Então, num primeiro olhar, é possível que Bolsonaro possa restaurar o seu governo? Bom, ele ainda tem alguma popularidade e tem a chave do cofre, embora esta não seja uma operação fácil. Ocorrendo o pior cenário, que é a vitória de Arthur Lira, e uma recomposição do governo numa reforma ministerial que acalme a voracidade do centrão por cargos e verbas, ainda haveria a possibilidade de impeachment? Para aqueles que possuem um mínimo de consciência democrática e compromisso com a sociedade, esse governo é uma excrescência que ultrapassou há tempos todos os limites aceitáveis. Mas, ao que parece, ele não ultrapassou a linha principal que o mantém no cargo: a defesa do laissez-faire para a concentração de renda e a manutenção da impopular agenda neoliberal no Congresso. Se ele mantiver o avanço privatista, faz o serviço sujo e libera alguns candidatos de levantar bandeiras eleitoralmente inconvenientes em 2022. Mas para esses candidatos, para que o plano desse certo, seria preciso deixar que o presidente sangrasse até ser inviabilizado como candidato à reeleição, o que parece ser hoje um risco muito grande.

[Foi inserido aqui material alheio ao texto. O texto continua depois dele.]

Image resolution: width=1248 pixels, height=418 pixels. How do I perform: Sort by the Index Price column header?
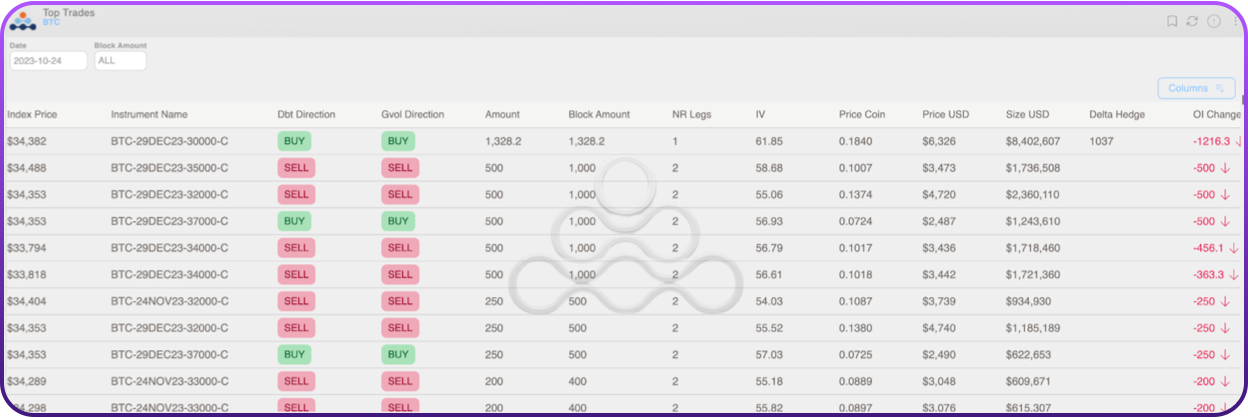pyautogui.click(x=33, y=114)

Apesar de termos muita convicção sobre a necessidade do impeachment, ainda temos muitos empecilhos pela frente. Como confrontar os exércitos de robôs que sedimentam o consenso ultraconservador e mantêm viva a circulação de fake news que destilam ódio, desinformação e confundem a população? Como enfrentar o poderio crescente das milícias e dos pastores nas comunidades? Como organizar protestos e dar forma à nossa insatisfação sem provocar grandes aglomerações? Há caminhos e precisamos descobrí-los. A combinação de inépcia e perversidade do governo no enfrentamento à pandemia é única no mundo. O que ocorreu em Manaus é matéria mais do que suficiente para caracterizar a responsabilidade do governo federal diante de tantas mortes, além de ser um alerta muito plausível do risco que todos corremos com um governo como esse. Mas parece que a campanha lava-jatista deixou marcas indeléveis em nossa cultura, fazendo com que a compra do leite condensado tenha efeitos mais devastadores na base bolsonarista do que as mortes evitáveis por falta de oxigênio hospitalar.
A carreata do dia 23 apontou alguns caminhos. As frentes que hoje reúnem as centrais sindicais, confederações, federações, sindicatos e os movimentos sociais ainda podem render um movimento da maior significação nesse momento. Cresce o entendimento de que é necessária a construção de grandes bandeiras nacionais propositivas, que sejam percebidas pela população como a possibilidade de reversão da fragilidade e da miserabilidade a que todos vão sendo constrangidos a vivenciar. Vacina já, universal e gratuita, e a volta do auxílio emergencial são fundamentais nesse momento, pois vão além das bandeiras corporativas de cada categoria profissional. Cabe a nós a responsabilidade de encarnarmos essa grande tarefa de unidade, dar forma e cor a ela, de ponta a ponta nesse imenso país. Ainda que não tenhamos todas as cartas nas mãos e que parte do jogo esteja sendo jogado sem a gente.